#### PROVIDED TEXT ####

Problems with Wikipedia

Wikipedia: we all love it, we all use it and we all enjoy reading about the humourous, rude or just plain silly edits that users make to it. There's no denying that it's become one of the most used research tools on the Internet. However the fact that just about anyone can make changes to its articles has caused some problems.

Most recently reports appeared briefly on Wikipedia that 2 leading American politicians had died during President Obama's inaugural lunch. They hadn't, and the false information was corrected within a few minutes. Then an article about Bruce Springsteen was vandalised during his Superbowl concert. Once again, editors were quick to reinstate the original information, but sometimes inaccuracies remain unnoticed and aren't corrected for much longer.

So what happens if you're doing some research and you just happen to hit on an article that contains false information? If you're lucky, you'll spot the inconsistencies immediately, but what if you don't? Unfortunately, you may not realise that what you're reading is incorrect, and that means you need to take great care over your research.

#### RECORDED DATA ####

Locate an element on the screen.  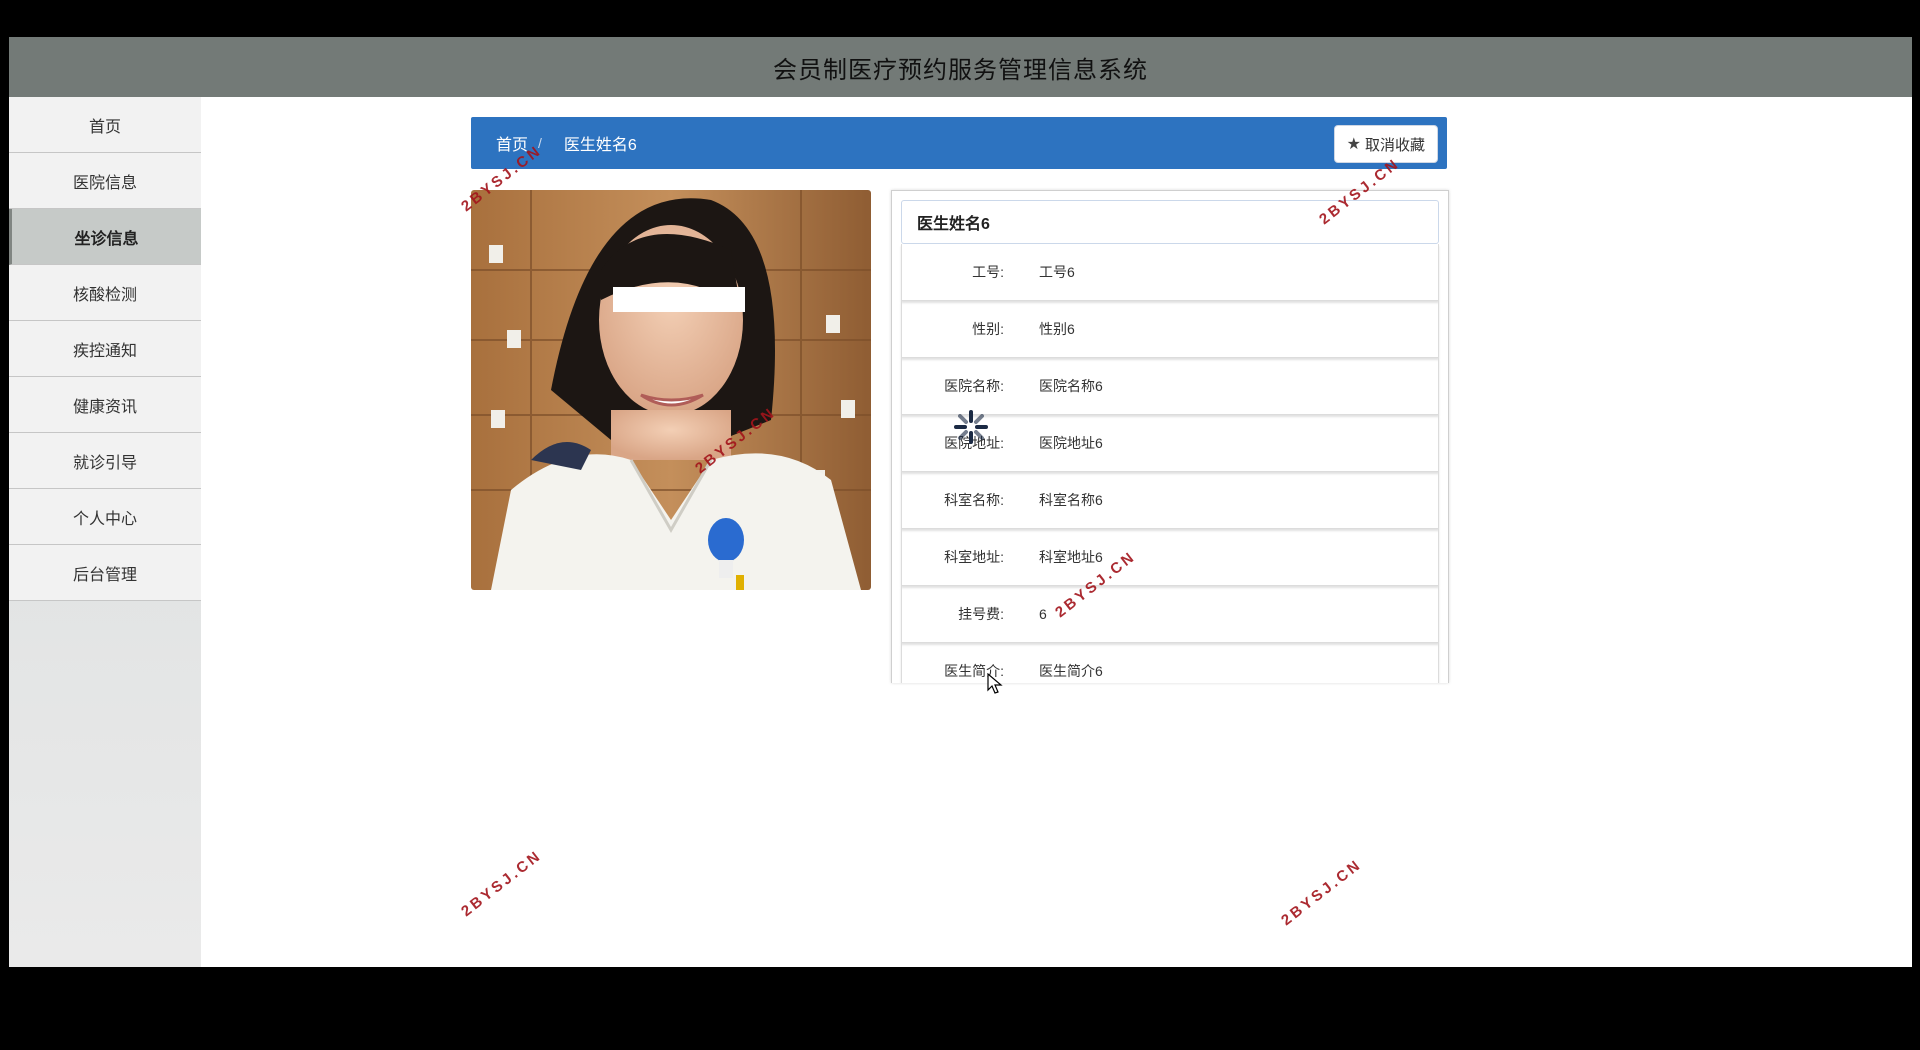
sidebar-item-health-news: 健康资讯 is located at coordinates (105, 405).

####

## WHAT TO PRODUCE
Echo the text about problems with Wikipedia in full, word for word. Rely only on the text for this, not on the material.

## RESULT
Problems with Wikipedia

Wikipedia: we all love it, we all use it and we all enjoy reading about the humourous, rude or just plain silly edits that users make to it. There's no denying that it's become one of the most used research tools on the Internet. However the fact that just about anyone can make changes to its articles has caused some problems.

Most recently reports appeared briefly on Wikipedia that 2 leading American politicians had died during President Obama's inaugural lunch. They hadn't, and the false information was corrected within a few minutes. Then an article about Bruce Springsteen was vandalised during his Superbowl concert. Once again, editors were quick to reinstate the original information, but sometimes inaccuracies remain unnoticed and aren't corrected for much longer.

So what happens if you're doing some research and you just happen to hit on an article that contains false information? If you're lucky, you'll spot the inconsistencies immediately, but what if you don't? Unfortunately, you may not realise that what you're reading is incorrect, and that means you need to take great care over your research.